When solving probability problems, such as the dice-rolling exercise provided, it’s essential to understand that each result (or 'outcome') of a random experiment is an 'event', and the set of all possible outcomes is called the 'sample space'. In the example, rolling a 3 on one die is an event, while all possible outcomes when throwing the die constitute the sample space.

In practice, the probability of an event is calculated as the ratio of favorable outcomes – those outcomes that satisfy the event – to the total number of possible outcomes in the sample space. This is expressed in the formula: \[P(E) = \frac{\text{number of favorable outcomes}}{\text{total number of outcomes in the sample space}}.\]
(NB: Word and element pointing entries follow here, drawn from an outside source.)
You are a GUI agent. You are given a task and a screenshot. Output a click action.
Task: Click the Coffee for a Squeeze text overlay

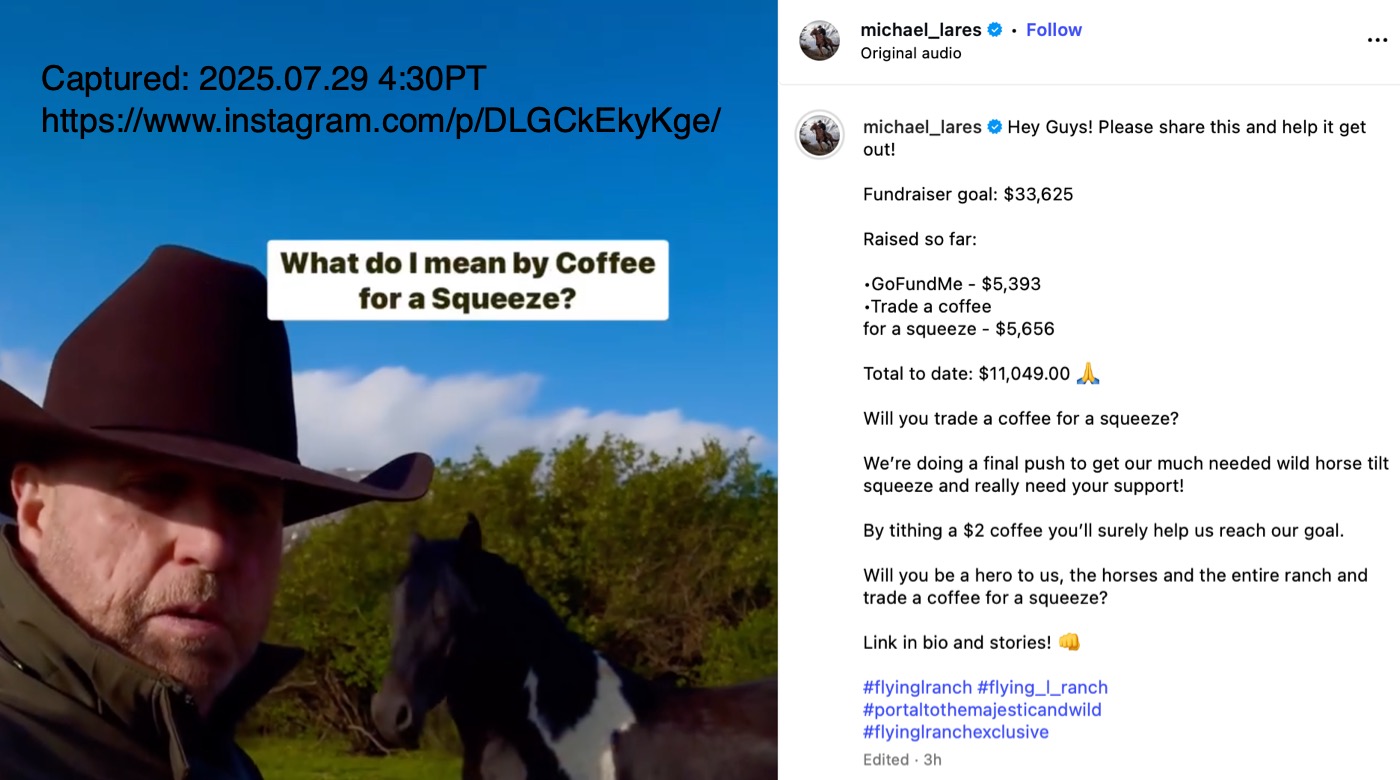pyautogui.click(x=468, y=280)
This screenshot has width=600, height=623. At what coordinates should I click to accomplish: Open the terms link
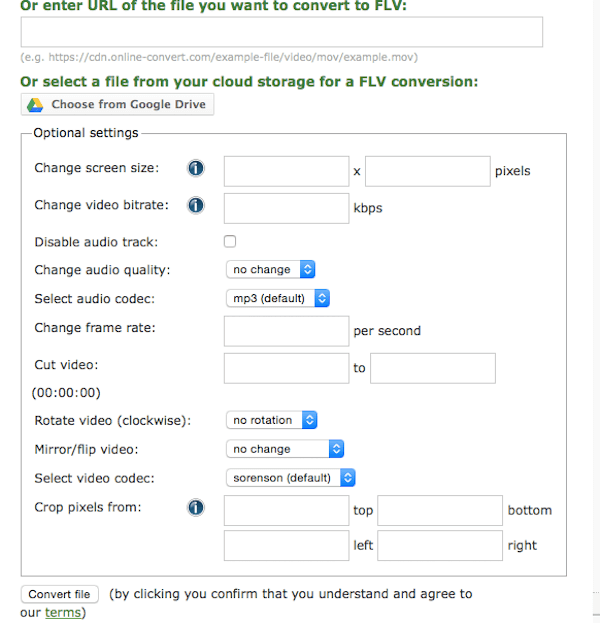click(x=63, y=612)
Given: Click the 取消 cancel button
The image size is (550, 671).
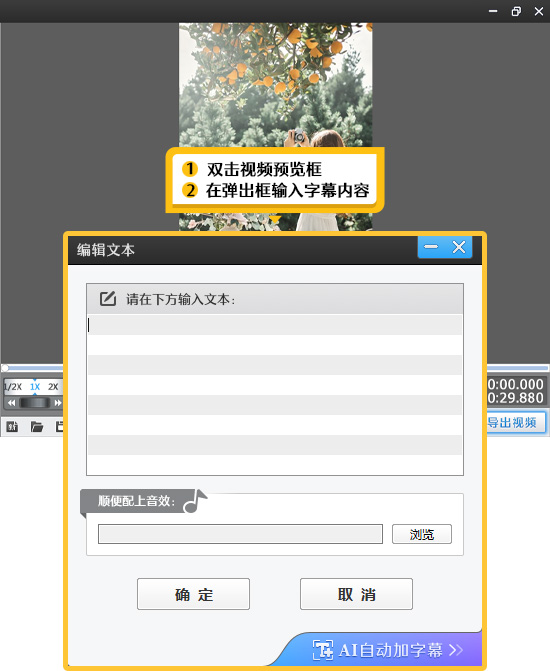Looking at the screenshot, I should [356, 594].
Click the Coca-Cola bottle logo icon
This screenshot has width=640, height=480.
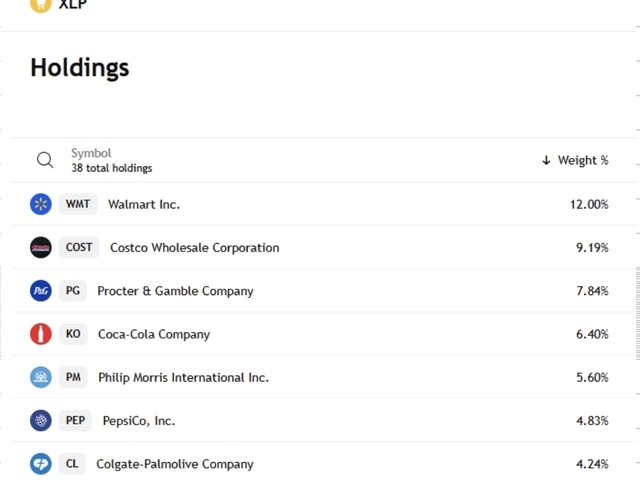coord(41,334)
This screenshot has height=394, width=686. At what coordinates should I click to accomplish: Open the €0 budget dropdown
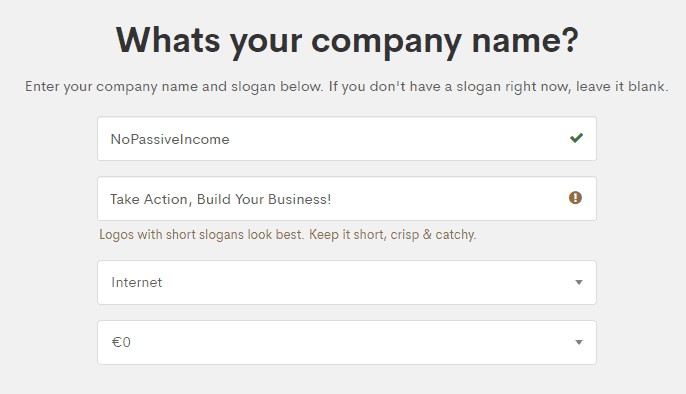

Independent events in probability refer to two or more events that do not influence the occurrence of each other. In other words, the outcome of one event has no effect on the outcome of the other. The classic schoolbook example of such events is the rolling of dice, as in the textbook exercise. Because the dice have no impact on each other, the events are considered independent.

Mathematically, two events E and F are independent if the probability of their intersection (both events occurring together) is equal to the product of their individual probabilities: \[ P(E \cap F) = P(E) \times P(F). \]

In the dice example, the realization that both E and F were independent comes by calculating their intersection's probability and confirming it equals the product of their separate probabilities. If the events affected each other, they’d be 'dependent', and we would see a different relationship between the probabilities of their intersection and the individual probabilities.

Finite Mathematics is an area of mathematics that focuses on various topics that have direct applications in fields such as business, engineering, social sciences, and life sciences. This can include, but is not limited to, subjects like algebra, matrices, mathematical models, statistics, and, notably, probability, which is the subject of our dice-rolling exercise. Finite mathematics deals with finite sets, countable events, and discrete quantities.

Infinite sets or continuous variables, typical of calculus, are not the focus of finite mathematics. Instead, it zeroes in on structured ways to count combinations and permutations, make decisions based on quantifiable information, and analyze situations like game theory, financial matters, or scheduling dilemmas. Understanding the underlying principles of probability as part of finite mathematics equips learners to approach a multitude of real-world problems with a mathematical perspective.